Opinion
September 18, 1991
Appeal from the Civil Court of the City of New York, Queens County, John A. Milano, J.
Bernice D. Siegal for appellant.
Gerald Chiariello for respondent.
MEMORANDUM.
Judgment affirmed without costs.
Plaintiff brought this small claims action to recover $466, which she claimed she lost as a result of the defendant's negligence. It was plaintiff's contention that the money was removed from her handbag while she was in defendant's bank. The court dismissed the action and plaintiff has appealed, claiming that the actions of the court deprived her of substantial justice, that the bank was negligent and that the negligence was the proximate cause of her loss.
Contrary to plaintiff's contention, a review of the record discloses that the court below did attempt to elicit the essential facts. As to plaintiff's claim that the court refused to permit cross-examination of defendant, it is sufficient to note that no witnesses testified on behalf of defendant.
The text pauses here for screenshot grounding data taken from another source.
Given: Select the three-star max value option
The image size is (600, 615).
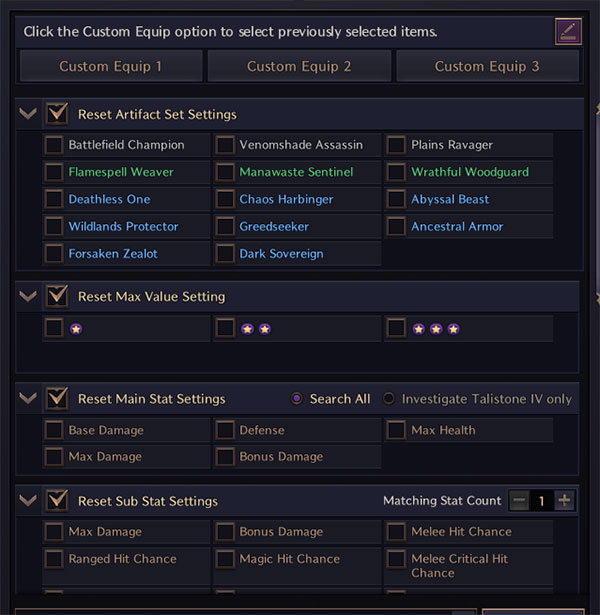Looking at the screenshot, I should [397, 328].
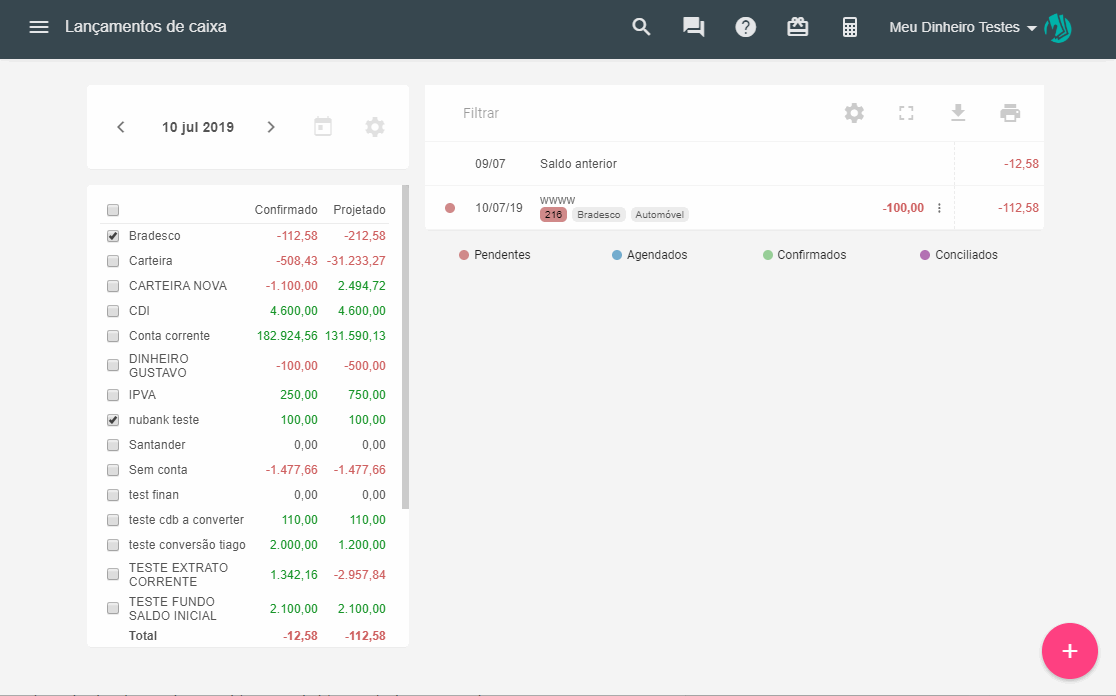Screen dimensions: 1116x696
Task: Toggle fullscreen view of transactions
Action: click(x=906, y=113)
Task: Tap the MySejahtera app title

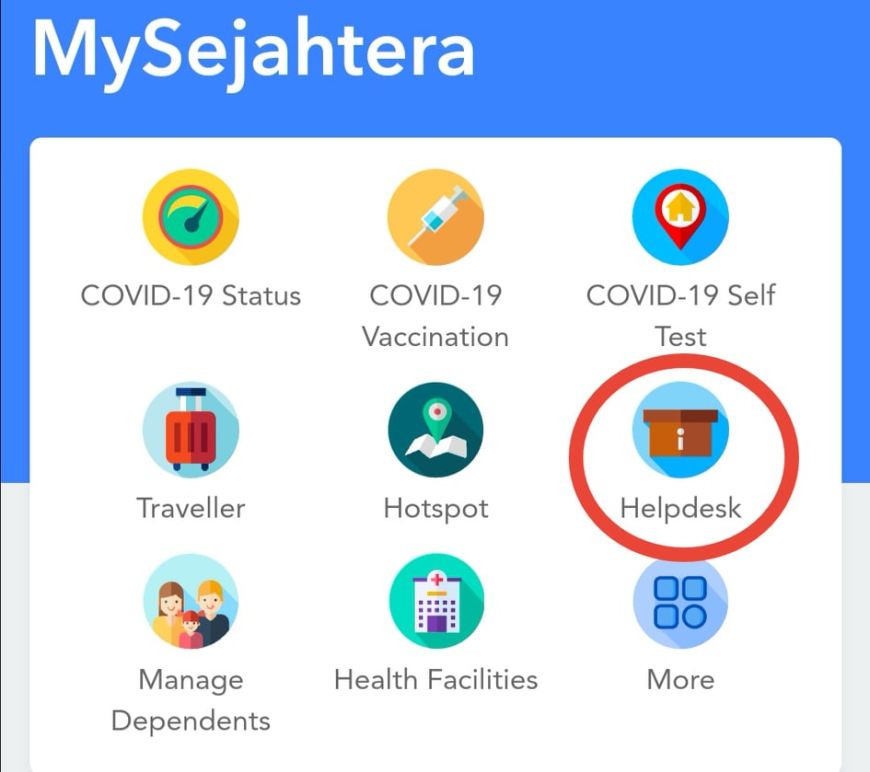Action: (x=254, y=52)
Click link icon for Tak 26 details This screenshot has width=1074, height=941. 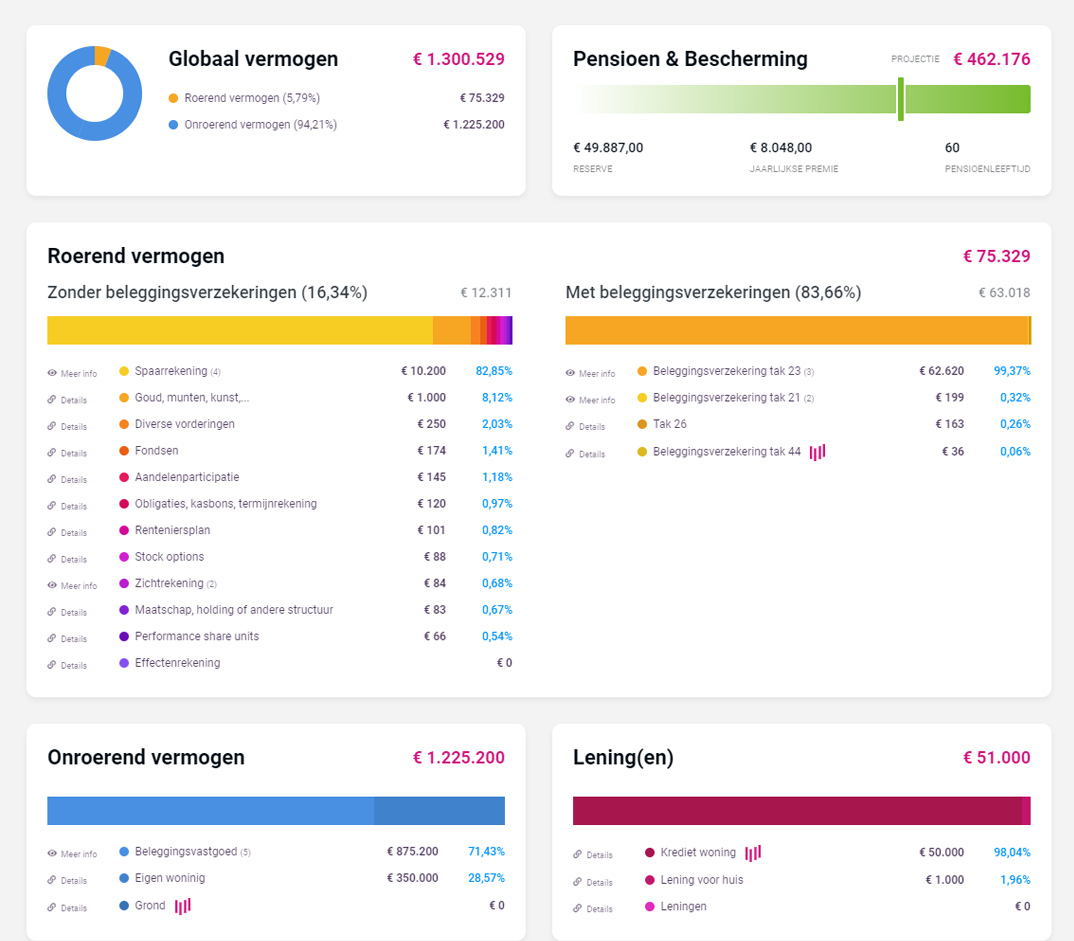(x=570, y=426)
Although the court did not permit plaintiff's son-in-law to represent her, we find no error since plaintiff's son-in-law is not an attorney. We cannot agree with the conclusion in Newsome v Potter ( 128 Misc.2d 779) that representation by a nonattorney is permissible in a small claims action. If that were the case, it would have been unnecessary to add section 1815 to the CCA, UDCA, UCCA and UJCA permitting representation by a nonattorney in certain instances (L 1990, ch 88). Inasmuch as the trial took place over a year before the effective date of section 1815, the court below did not err in refusing to permit plaintiff's son-in-law to represent her.
We are also of the opinion that the court properly dismissed the action since plaintiff failed to prove how her loss was occasioned, and her claim that she was pickpocketed is not supported by the evidence.
MONTELEONE, J.P., PIZZUTO and SANTUCCI, JJ., concur.